There are autoimmune disorders such as​ Alopecia Areata that cause patchy loss of​ hair often in​ small circular areas in​ different areas of​ the​ scalp. Alopecia Totalis is​ a​ total loss of​ hair on​ the​ scalp and is​ considered an​ advanced form of​ Areata. Alopecia Universalis is​ total hair loss of​ the​ entire body. People with diseases such as​ diabetes and lupus have also reported losing hair as​ a​ result.

It’s normal to​ shed some hair each day as​ about 90 percent of​ the​ hair on​ your scalp is​ growing at​ any one time during a​ normal phase that lasts for​ 2 to​ 6 years at​ one time. Some women notice they are losing hair about 3 months after delivering a​ child. This is​ related to​ a​ hormone loss and is​ usually temporary.

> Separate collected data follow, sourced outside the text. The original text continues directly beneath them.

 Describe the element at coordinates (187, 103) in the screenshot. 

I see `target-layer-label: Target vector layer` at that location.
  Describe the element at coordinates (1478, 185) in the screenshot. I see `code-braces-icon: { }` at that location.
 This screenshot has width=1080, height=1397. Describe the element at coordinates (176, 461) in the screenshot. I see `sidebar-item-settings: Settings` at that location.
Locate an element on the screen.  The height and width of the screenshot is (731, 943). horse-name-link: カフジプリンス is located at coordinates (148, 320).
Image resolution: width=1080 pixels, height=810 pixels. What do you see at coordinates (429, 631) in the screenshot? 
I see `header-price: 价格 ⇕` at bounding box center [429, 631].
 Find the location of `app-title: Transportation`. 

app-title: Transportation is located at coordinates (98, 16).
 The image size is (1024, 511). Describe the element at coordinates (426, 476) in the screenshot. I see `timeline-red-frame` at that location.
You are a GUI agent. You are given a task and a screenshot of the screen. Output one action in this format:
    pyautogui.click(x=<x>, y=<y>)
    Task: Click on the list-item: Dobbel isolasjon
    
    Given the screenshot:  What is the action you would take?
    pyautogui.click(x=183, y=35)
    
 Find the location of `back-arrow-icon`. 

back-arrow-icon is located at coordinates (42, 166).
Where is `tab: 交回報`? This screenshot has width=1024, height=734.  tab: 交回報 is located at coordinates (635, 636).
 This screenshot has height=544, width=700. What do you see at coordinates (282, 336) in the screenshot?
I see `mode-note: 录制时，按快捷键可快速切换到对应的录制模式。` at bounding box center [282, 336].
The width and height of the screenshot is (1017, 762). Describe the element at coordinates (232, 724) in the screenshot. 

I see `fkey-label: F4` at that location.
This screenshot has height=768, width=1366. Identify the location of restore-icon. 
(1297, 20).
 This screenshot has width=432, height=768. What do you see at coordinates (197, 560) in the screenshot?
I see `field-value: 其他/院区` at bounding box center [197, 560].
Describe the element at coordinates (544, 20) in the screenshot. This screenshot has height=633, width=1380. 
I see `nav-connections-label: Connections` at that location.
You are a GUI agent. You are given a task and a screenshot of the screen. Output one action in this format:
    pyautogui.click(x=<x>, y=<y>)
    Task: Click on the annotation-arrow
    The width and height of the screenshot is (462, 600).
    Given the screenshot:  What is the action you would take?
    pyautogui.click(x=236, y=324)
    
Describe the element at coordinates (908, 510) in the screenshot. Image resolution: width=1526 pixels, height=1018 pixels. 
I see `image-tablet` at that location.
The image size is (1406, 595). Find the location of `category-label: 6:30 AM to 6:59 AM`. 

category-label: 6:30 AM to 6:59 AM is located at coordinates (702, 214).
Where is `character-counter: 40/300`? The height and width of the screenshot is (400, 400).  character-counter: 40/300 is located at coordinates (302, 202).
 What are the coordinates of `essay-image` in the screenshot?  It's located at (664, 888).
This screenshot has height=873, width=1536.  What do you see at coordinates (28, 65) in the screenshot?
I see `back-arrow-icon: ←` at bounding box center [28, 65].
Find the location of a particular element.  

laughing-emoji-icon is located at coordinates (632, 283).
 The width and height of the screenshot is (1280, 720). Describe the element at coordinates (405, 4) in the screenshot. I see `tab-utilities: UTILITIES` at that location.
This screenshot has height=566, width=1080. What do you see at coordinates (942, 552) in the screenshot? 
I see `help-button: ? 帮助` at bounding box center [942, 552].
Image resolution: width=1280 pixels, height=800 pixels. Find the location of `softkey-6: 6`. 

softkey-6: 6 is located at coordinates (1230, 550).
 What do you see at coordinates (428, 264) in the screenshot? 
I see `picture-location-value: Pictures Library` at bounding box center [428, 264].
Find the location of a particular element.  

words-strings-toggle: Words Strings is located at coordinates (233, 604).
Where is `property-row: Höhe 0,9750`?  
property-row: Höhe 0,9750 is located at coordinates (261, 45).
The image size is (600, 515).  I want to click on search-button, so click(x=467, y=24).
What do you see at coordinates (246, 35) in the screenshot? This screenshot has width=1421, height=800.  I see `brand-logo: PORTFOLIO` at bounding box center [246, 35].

Several medicines have been known to​ cause hair loss such as​ blood thinners (anticoagulants),​ medicines used for​ gout and in​ chemotherapy to​ treat cancer. Also,​ the​ use of​ vitamin A,​ birth control pills and antidepressants has been known to​ cause hair loss.

For women,​ missed periods and hair loss can be connected. Lack of​ ovulation in​ a​ skipped period causes the​ adrenal cortex to​ secrete androstenedione (a steroid hormone). This hormone is​ associated with some male characteristics such as​ male pattern baldness. However,​ if​ you​ raise your progesterone level with natural progesterone cream,​ your androstenedione level gradually declines and your hair will grow back normally. This could take months before you​ see a​ difference,​ so be patient.

Male pattern baldness is​ usually inherited from your genes. an​ over abundance of​ the​ male hormone dihydrotestosterone (DHT),​ which is​ an​ active form of​ testosterone,​ within the​ hair follicle can create this type of​ hair loss. Current medications are aimed at​ slowing this common type of​ baldness including Minoxidil which is​ commonly called Rogaine and is​ available without a​ prescription.

Another medicine,​ Finasteride,​ and called Propecia,​ is​ available in​ pill form without prescription but is​ meant only for​ men. it​ can take up to​ 6 months in​ order to​ tell if​ these medications are helping.

Remember,​ the​ onset of​ menopause can often lead to​ hair loss and has long been a​ part of​ aging that many women and men fear the​ most. Even though there is​ no real cute,​ there are many things that can be done to​ help. Select the​ Hair Loss Doc Shop to​ locate a​ doctor near you.

The information in​ this article is​ for​ educational purposes only,​ and is​ not intended as​ medical advice.